Hi's Like, Idiot But Psiko

Semoga Dia Melihatnya



Semoga Dia Melihatnya

Maximus pergi dari markas saat hari sudah gelap. Dia tidak menyangka jika dia menghabiskan waktu seharian di markas untuk mengeksekusi sandera tapi dia benar-benar puas. Apa yang dia lakukan pada mereka benar-benar setimpal dengan perbuatan mereka. Mereka memang pantas mendapatkannya. Dia juga sudah menepati janjinya pada Aleandra untuk membalas kematian keluarganya pada orang yang sudah membunuh mereka. Dia akan mengatakan hal itu pada Aleandra nanti walau kedua pria itu belum mati.     

Untuk pertunjukan akhir, dia akan mengajak Aleandra pergi menyaksikan kematian Antonio tapi sebelum itu terjadi, biarkan para sandera itu mengalami rasa sakit luar biasa akibat siksaan yang mereka dapatkan.     
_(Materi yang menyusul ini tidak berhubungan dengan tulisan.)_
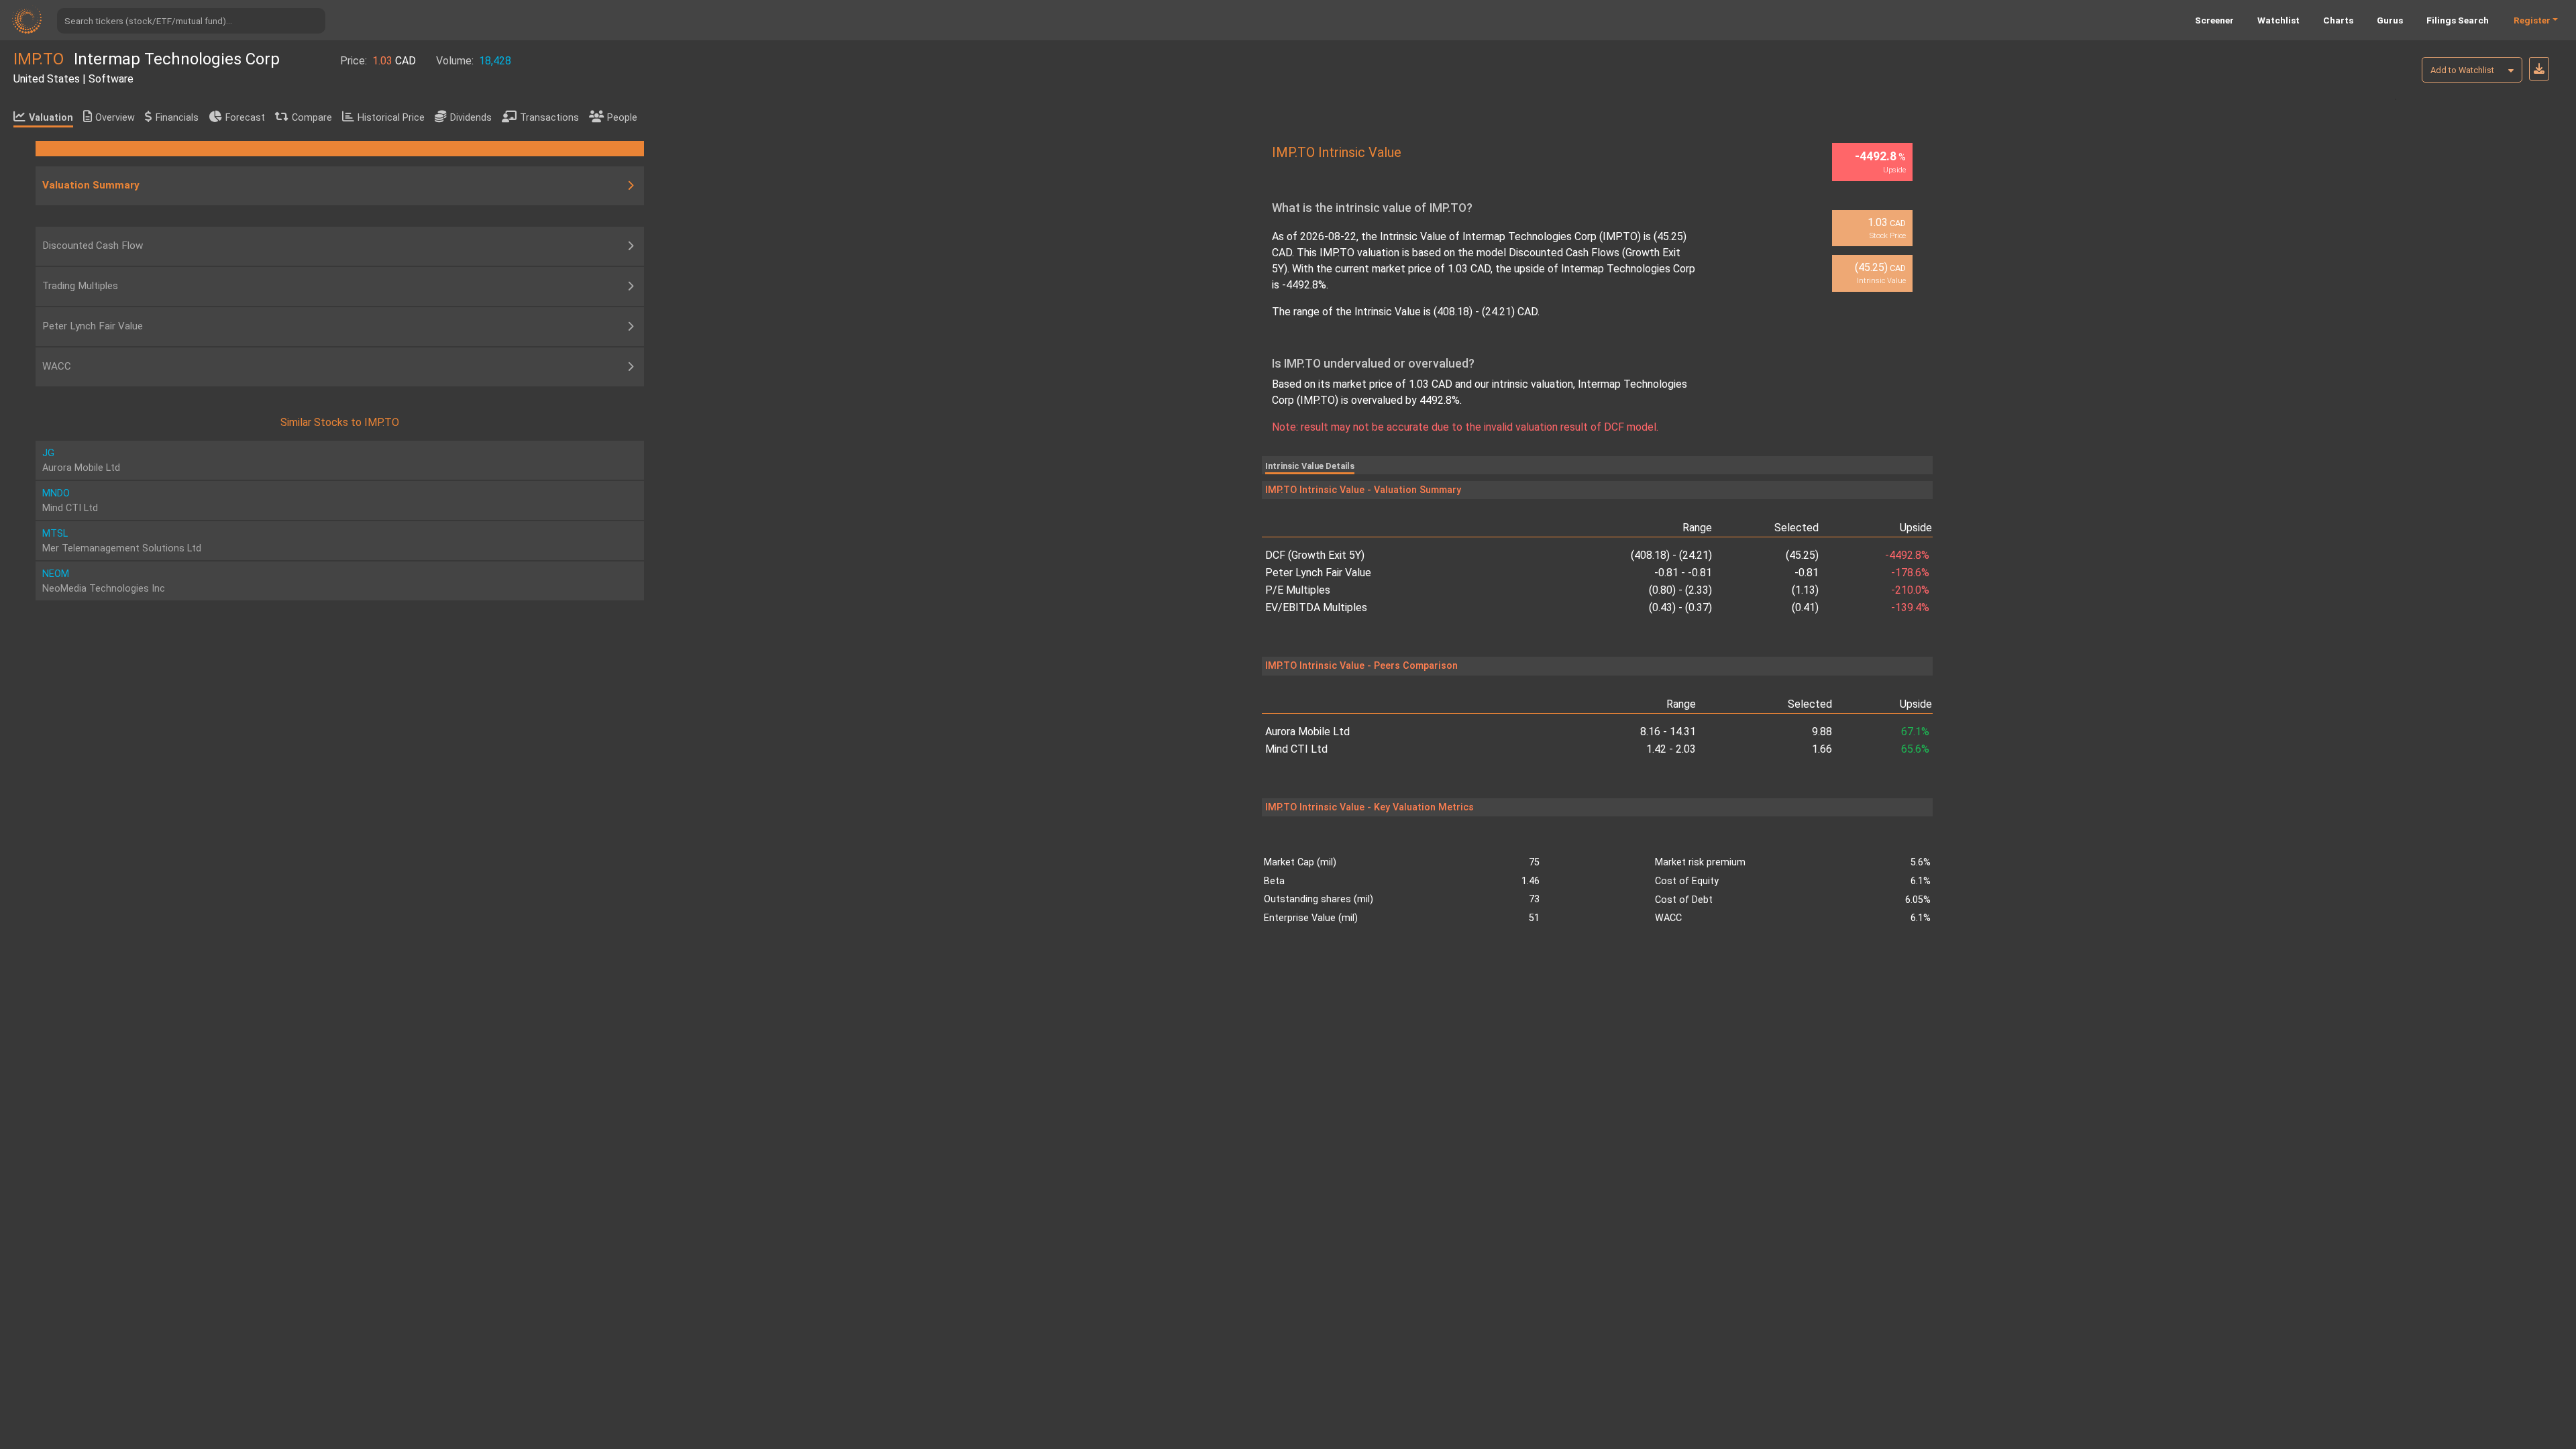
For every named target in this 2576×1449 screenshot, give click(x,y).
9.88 (1822, 731)
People (622, 117)
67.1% (1915, 731)
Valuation (51, 117)
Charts (2338, 20)
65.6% (1915, 749)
Sudah malam dia rasa ibunya sudah pulang, sebaiknya dia bergegas namun ibunya masih menemani Aleandra. Untuk mengisi hari mereka, Marline mengajari Aleandra membuat makanan kesukaan Maximus. Tentunya Aleandra sangat senang dan belajar dengan benar apalagi dia akan menjadi istri Max nantinya.     

Dia harus mulai belajar untuk menjadi istri yang baik bagi Maximus dan menjadi ibu yang baik untuk anak-anak mereka kelak. Rasanya tidak bisa dipercaya, padahal dia melarikan diri ke negara itu karena menemukan tiket milik orang lain tapi siapa yang menduga, pelarian yang dia lakukan justru merubah hidupnya. Dia juga tidak menduga jika ternyata jodohnya adalah orang jauh. Jika dia tidak datang ke tempat itu, bagaimana kira-kira mereka akan bertemu dan saling jatuh cinta? Jika dia tidak datang ke tempat itu mungkin mereka tidak akan pernah bertemu.     

Beberapa jenis makanan yang mereka buat sebagian disimpan di dalam kulkas dan sebagian sudah terhidang di atas meja karena Aleandra akan menikmatinya dengan Maximus nanti.     

"Sudah begitu larut, sebaiknya Aunty pulang. Aku sudah tidak apa-apa," ucap Aleandra. Dia jadi tidak enak hati apalagi ayah Max sudah menunggu sedari tadi.     

"Tidak apa-apa, Max sudah meminta aku menemanimu jadi aku akan berada di sini sampai dia pulang," ucap Marline.     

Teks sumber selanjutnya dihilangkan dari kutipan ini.